» Exercise requirements
The answer must consist of each line of the records below that contains the string "agent".

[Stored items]
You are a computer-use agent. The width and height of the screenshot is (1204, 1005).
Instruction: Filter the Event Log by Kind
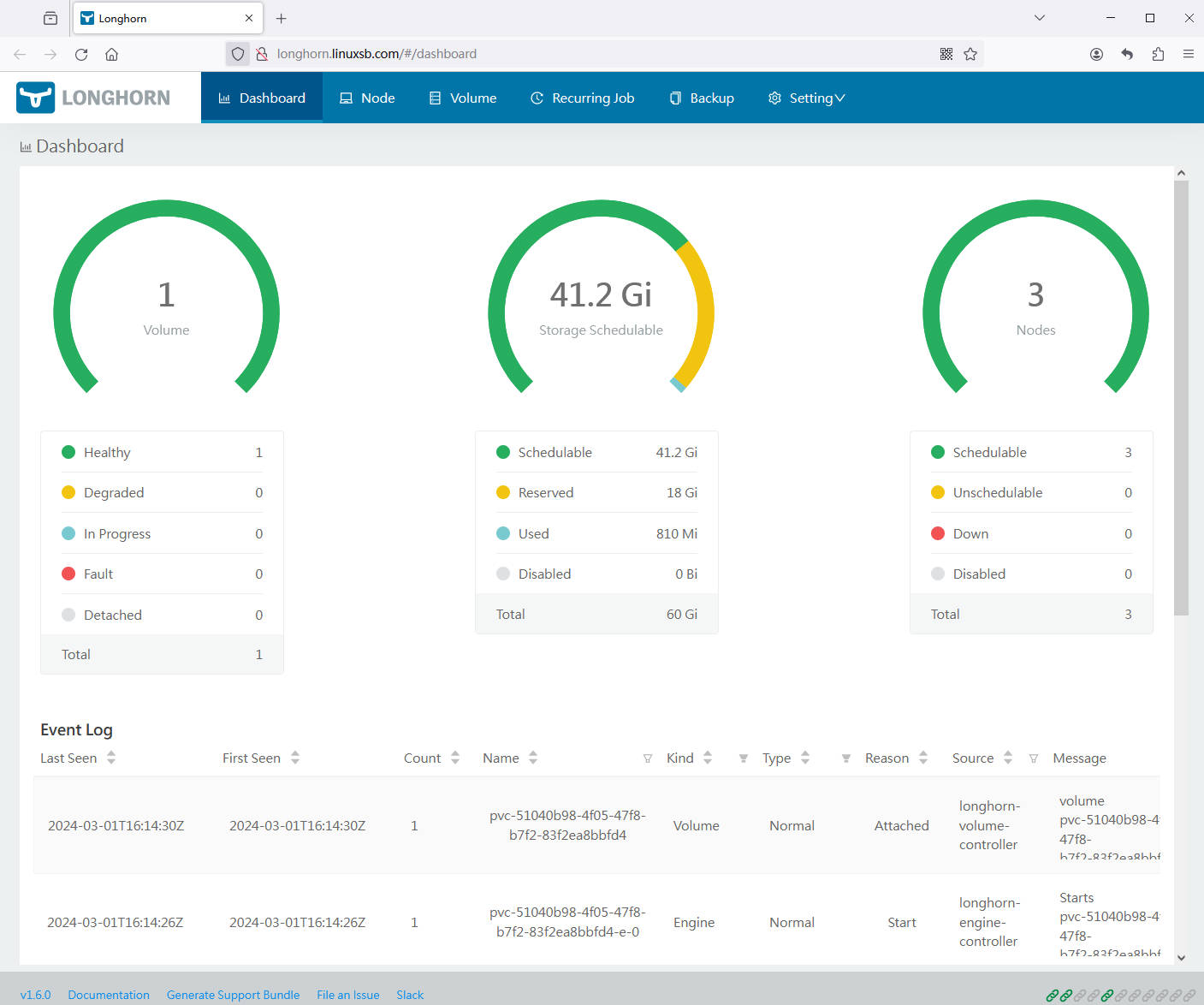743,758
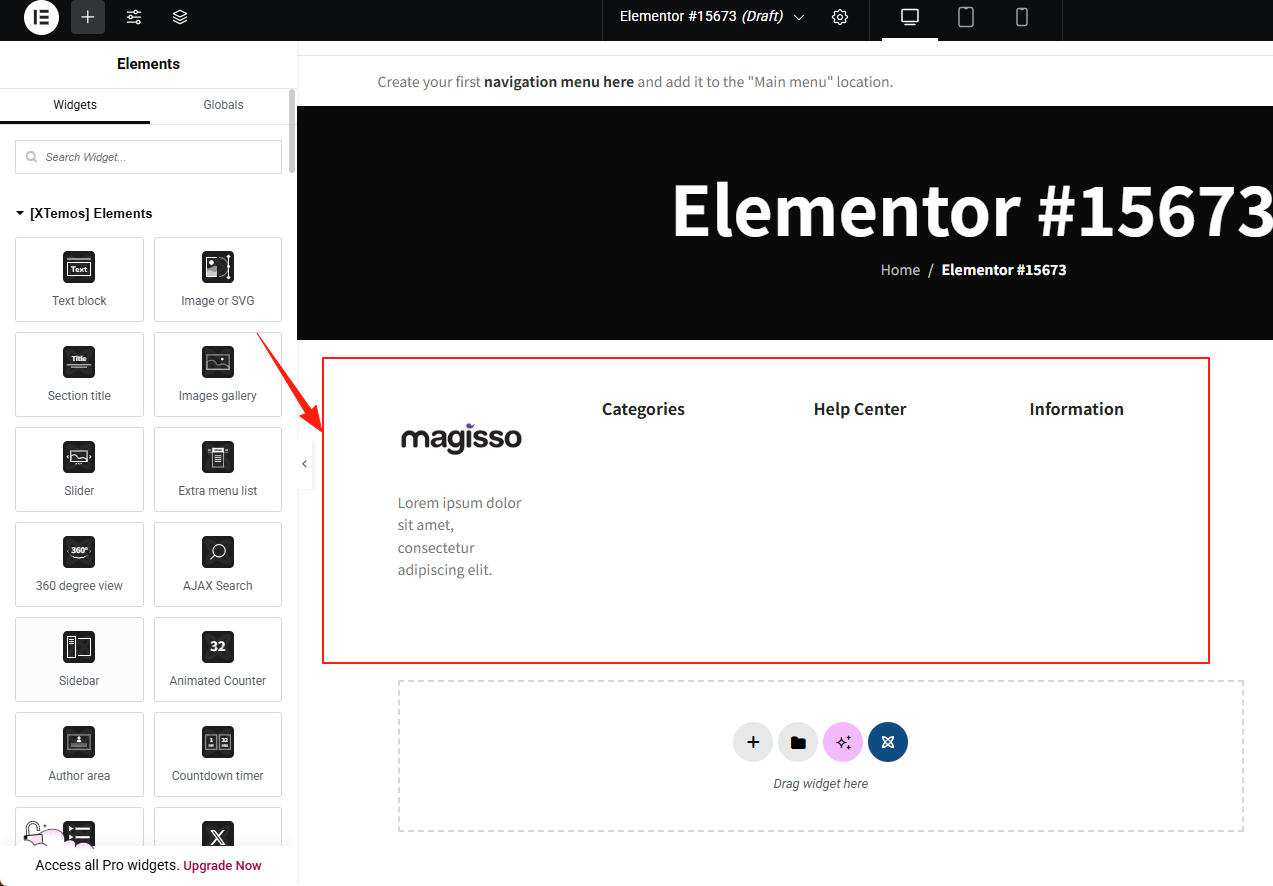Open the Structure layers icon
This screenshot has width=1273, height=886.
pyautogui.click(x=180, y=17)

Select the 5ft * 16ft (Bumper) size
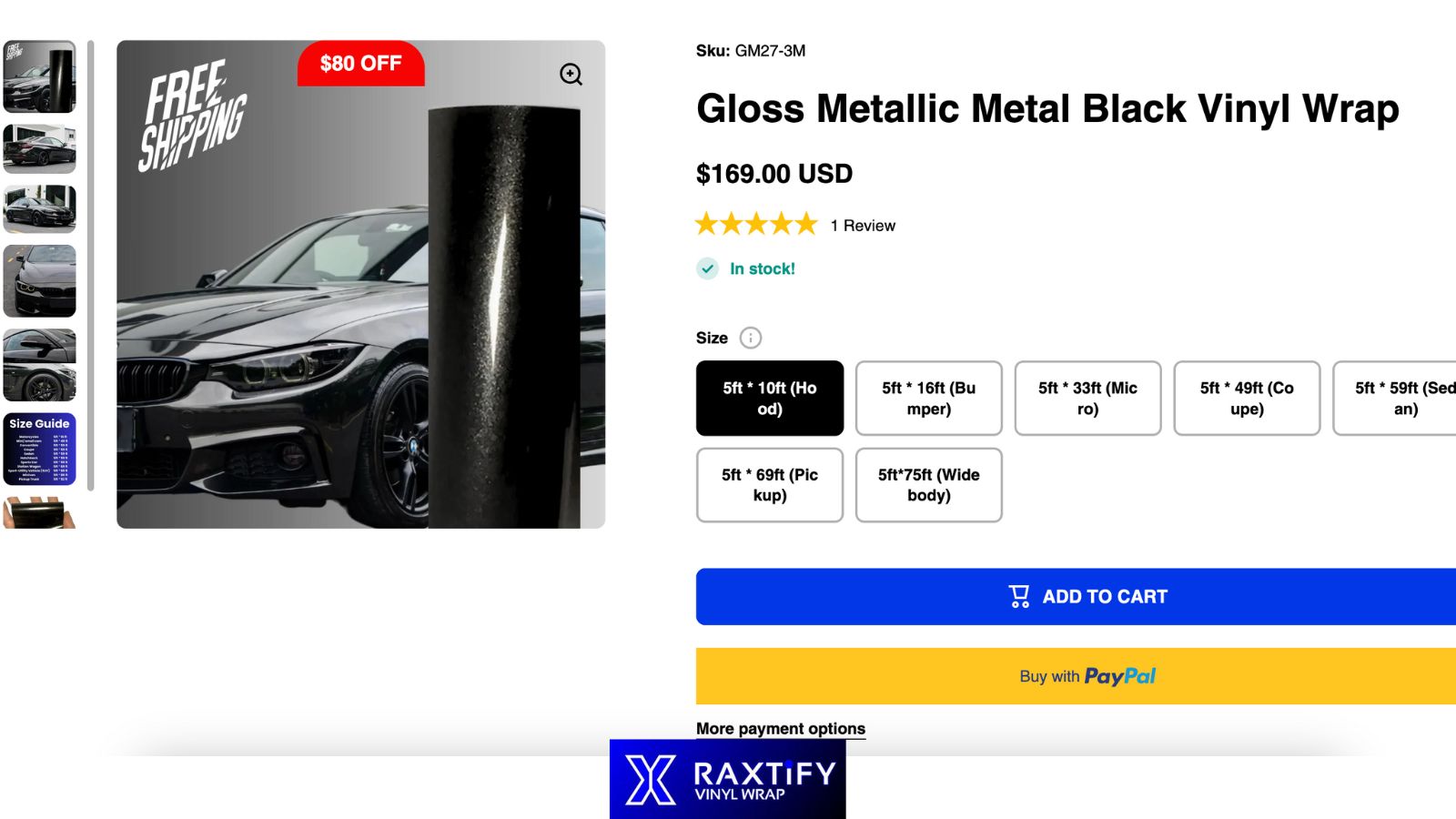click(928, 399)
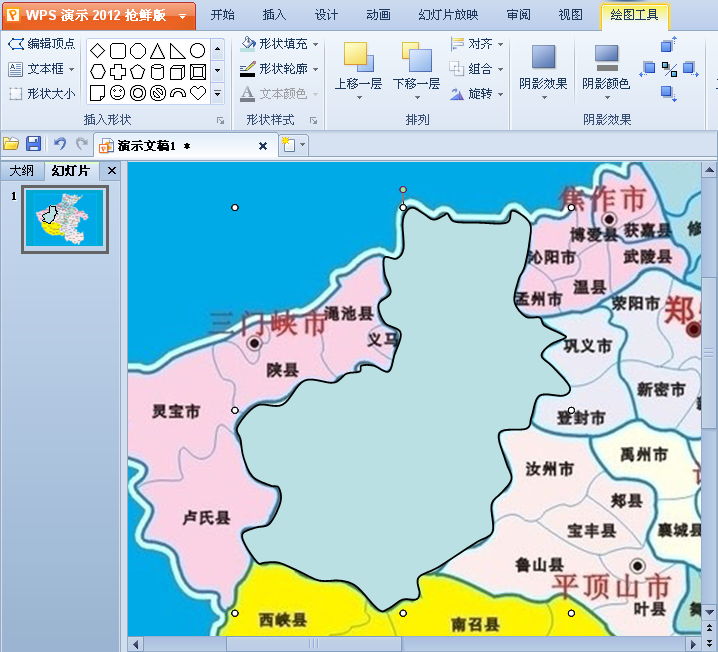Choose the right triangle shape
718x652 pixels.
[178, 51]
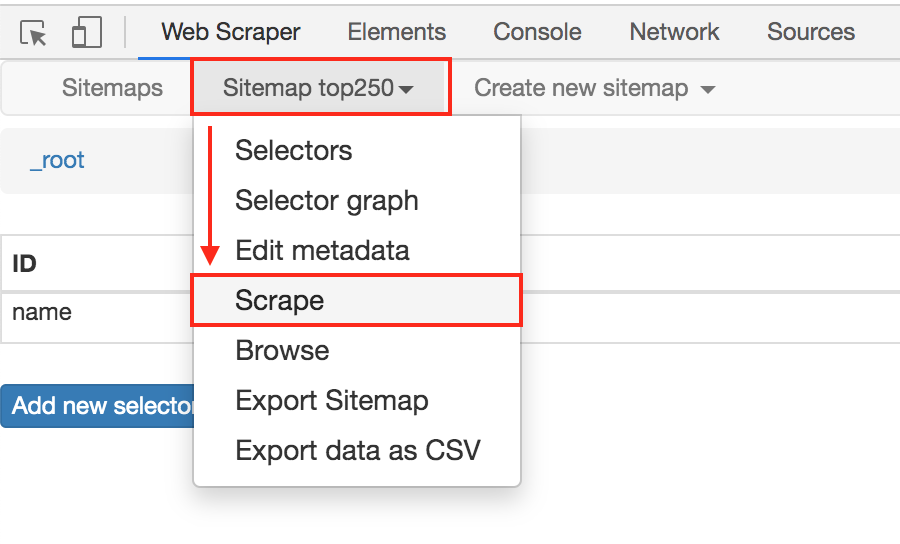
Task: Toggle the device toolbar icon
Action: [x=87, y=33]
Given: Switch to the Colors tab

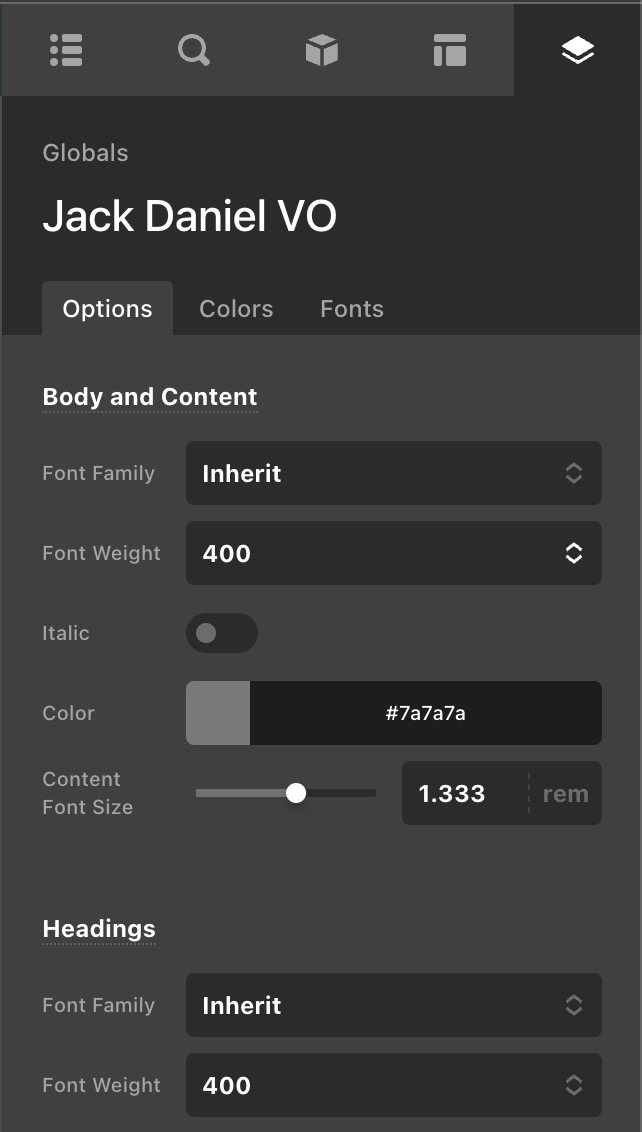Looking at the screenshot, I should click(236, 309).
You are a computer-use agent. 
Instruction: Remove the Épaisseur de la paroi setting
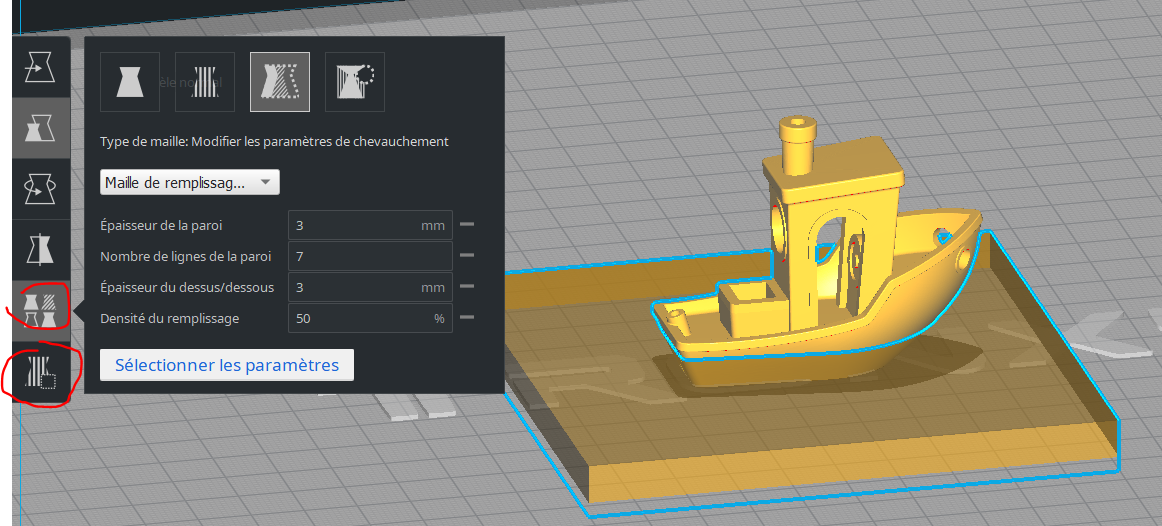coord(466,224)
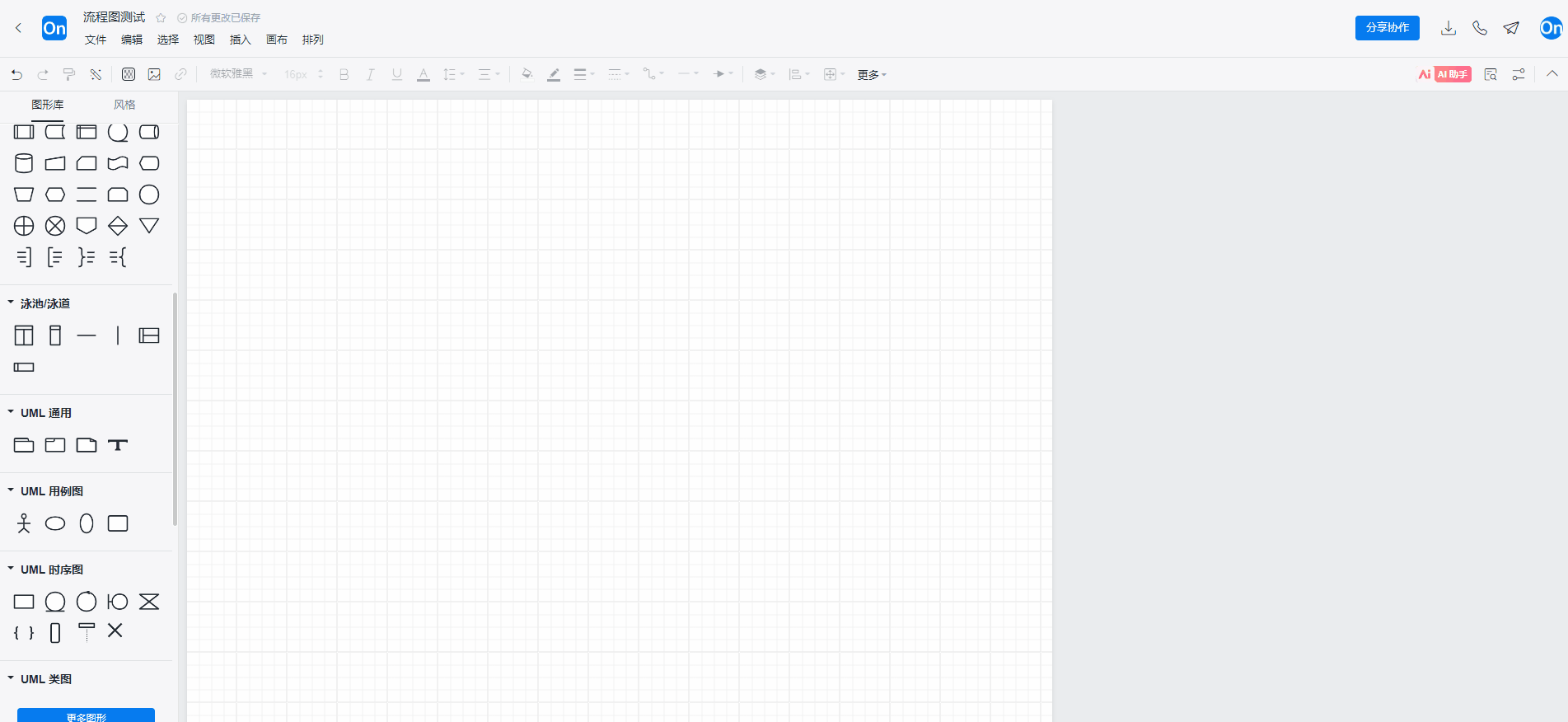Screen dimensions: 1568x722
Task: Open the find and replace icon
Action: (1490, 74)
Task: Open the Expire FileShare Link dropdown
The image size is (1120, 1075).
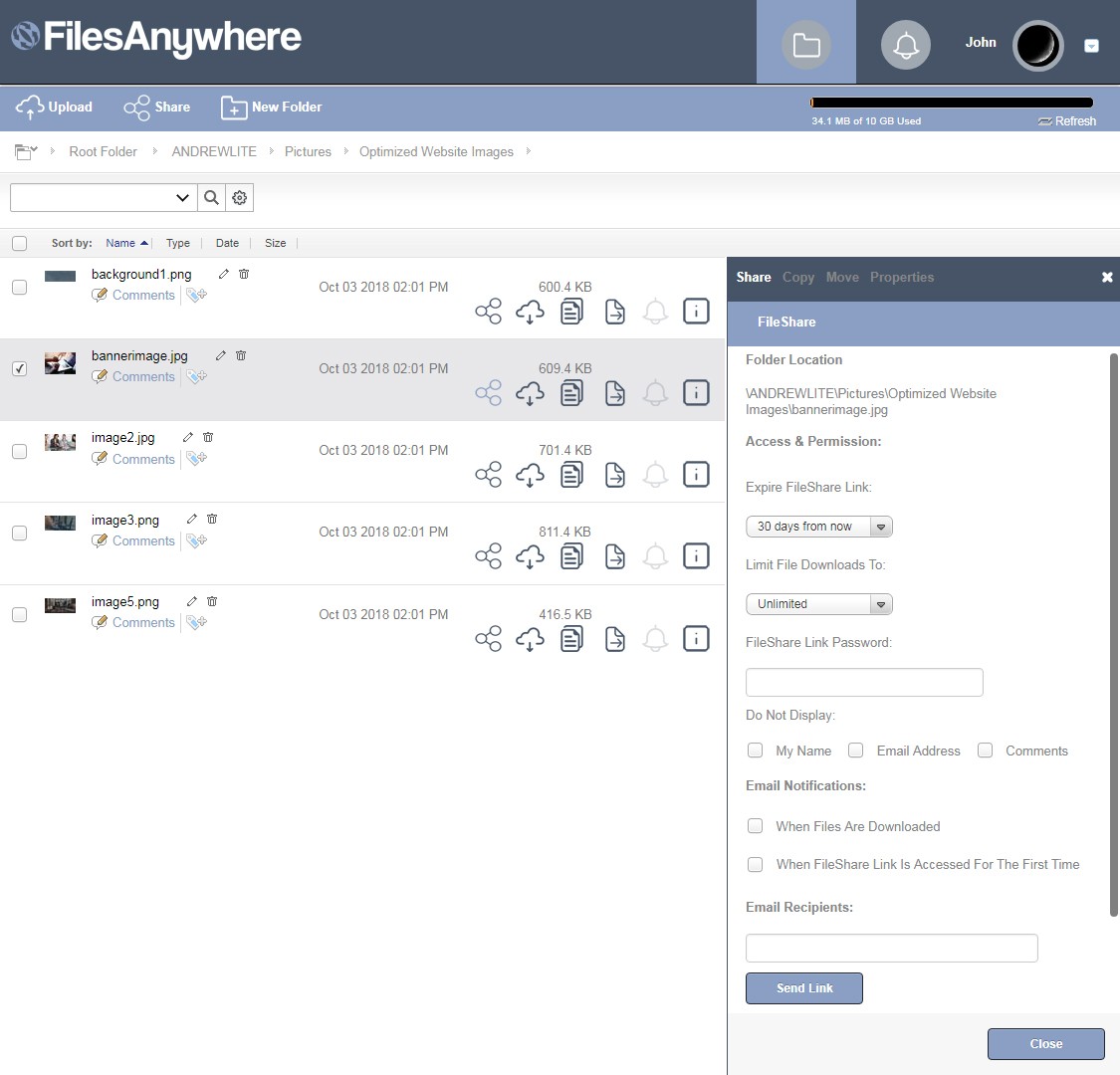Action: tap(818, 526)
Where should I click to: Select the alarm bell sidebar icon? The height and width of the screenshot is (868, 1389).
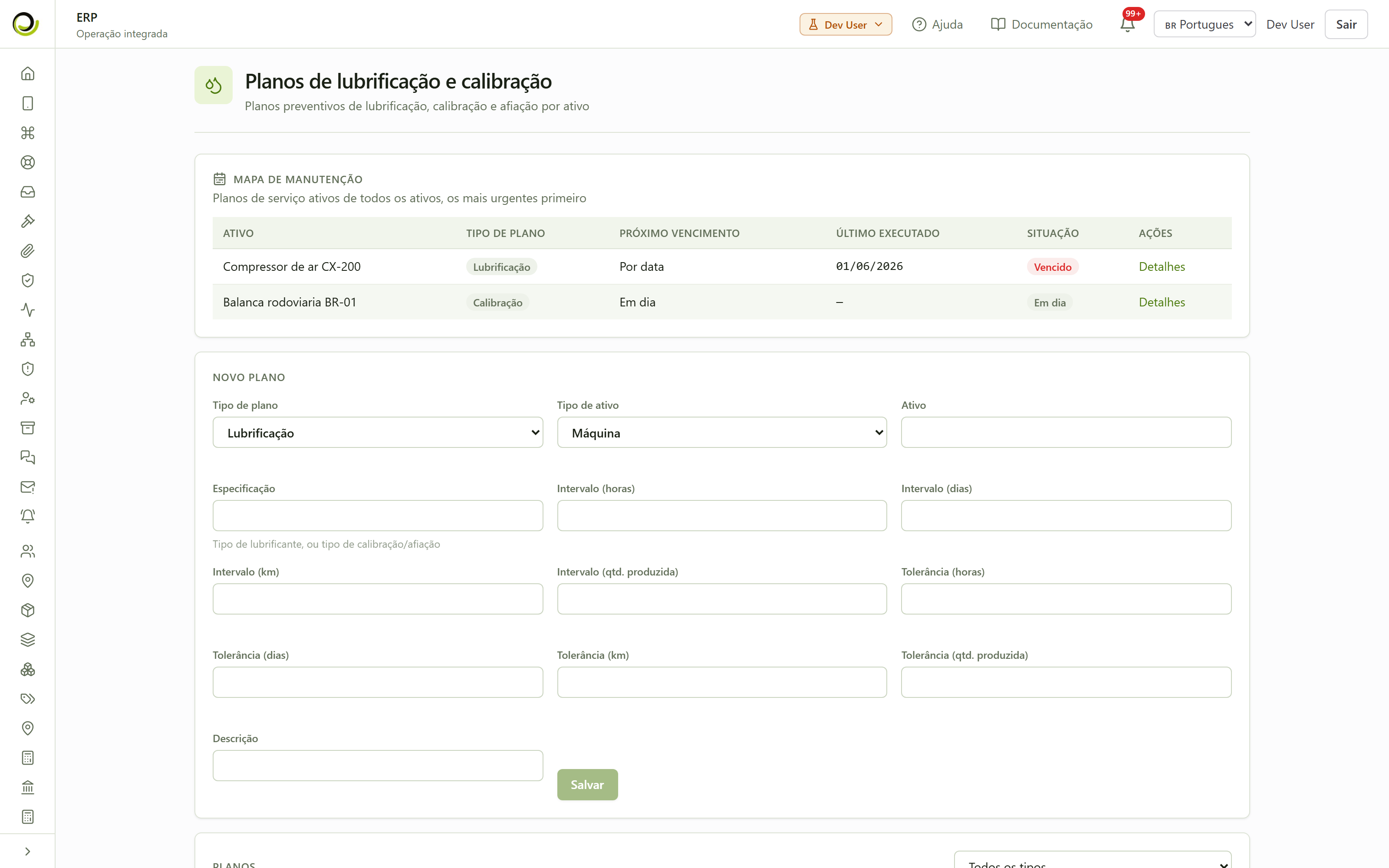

» Exercise output
You are a computer-use agent. The width and height of the screenshot is (1204, 1005).
You are a computer-use agent. 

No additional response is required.